Il n'a pas non plus reçu les renforts désirés.
À commencer par Martin Zubimendi (Arsenal), sa priorité estivale pour redonner vie au jeu madrilène
Et il n'a pas été aidé par les nombreuses blessures, pour finalement se retrouver sous la menace d'une épe de Damoclès dès la mi-décembre.
Le couperet est à présent tombé sur sa nuque.
Mbappé, une exception dans le vestiaire !
Xabi Alonso aura vainement essayé d'imposer ses idées et ses méthodes, mais s'est très vite heurté à la réticence d'un vestiaire, peu habitué, et encore moins demandeur d'entraîneurs dirigistes.
Trop de vidéos, trop de travail tactique... il s'est rapidement mis à dos une grande partie des cadres, Kylian Mbappé excepté, contrariés par la remise en cause de leur statut.
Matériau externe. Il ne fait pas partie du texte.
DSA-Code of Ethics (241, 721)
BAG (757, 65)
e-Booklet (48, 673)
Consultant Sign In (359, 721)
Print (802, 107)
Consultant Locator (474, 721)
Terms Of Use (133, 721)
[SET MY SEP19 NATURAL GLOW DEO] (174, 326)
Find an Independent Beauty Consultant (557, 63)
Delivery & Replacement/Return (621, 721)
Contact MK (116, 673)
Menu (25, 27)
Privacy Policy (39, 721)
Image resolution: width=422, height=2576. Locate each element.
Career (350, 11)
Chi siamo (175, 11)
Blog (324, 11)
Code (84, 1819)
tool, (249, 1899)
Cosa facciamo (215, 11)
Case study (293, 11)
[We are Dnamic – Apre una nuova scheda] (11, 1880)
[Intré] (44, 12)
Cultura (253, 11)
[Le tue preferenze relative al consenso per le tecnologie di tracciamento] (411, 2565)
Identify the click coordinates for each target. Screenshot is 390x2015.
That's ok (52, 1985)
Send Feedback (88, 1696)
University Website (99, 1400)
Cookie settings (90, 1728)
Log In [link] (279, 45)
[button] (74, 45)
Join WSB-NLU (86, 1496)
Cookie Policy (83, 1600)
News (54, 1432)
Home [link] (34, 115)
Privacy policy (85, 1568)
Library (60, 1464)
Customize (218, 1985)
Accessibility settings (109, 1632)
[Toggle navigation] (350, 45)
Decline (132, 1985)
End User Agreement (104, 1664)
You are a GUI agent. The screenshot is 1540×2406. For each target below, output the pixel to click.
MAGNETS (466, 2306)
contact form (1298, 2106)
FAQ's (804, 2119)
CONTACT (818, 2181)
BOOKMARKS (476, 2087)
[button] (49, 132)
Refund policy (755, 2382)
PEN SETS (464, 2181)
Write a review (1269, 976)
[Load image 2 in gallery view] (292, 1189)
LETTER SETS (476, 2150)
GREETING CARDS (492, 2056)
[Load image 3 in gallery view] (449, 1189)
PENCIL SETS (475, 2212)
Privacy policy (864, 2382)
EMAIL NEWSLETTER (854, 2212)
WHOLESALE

Avec comme point d'orgue la colère publique de Vinicius lors de son remplacement à vingt minutes de la fin du Clasico, pourtant gagné par le Real (2-1), fin octobre.
Arbeloa ne panique pas !
Alonso a été évincé au profit de son grand ami Alvaro Arbeloa, qui dirigeait la réserve madrilène depuis cet été, aux commandes mercredi soir à Albacete, et déjà dans la tourmente.
Sans pour autant donner des signes de détresse.
"L’échec fait partie du chemin vers le succès. Cela me rendra meilleur, et nous rendra tous meilleurs”, a-t-il tenté de rassurer en conférence de presse.
"Je ne regrette rien (allusion à la composition de son équipe, ndlr). "J’étais convaincu que l’équipe était la bonne, et je referais toujours les mêmes choix..."
Il convient à présent de laisser du temps à Arbeloa qui devra toutefois rapidement imposer sa griffe dans un vestiaire de vedettes.
Bonne chance Alvaro !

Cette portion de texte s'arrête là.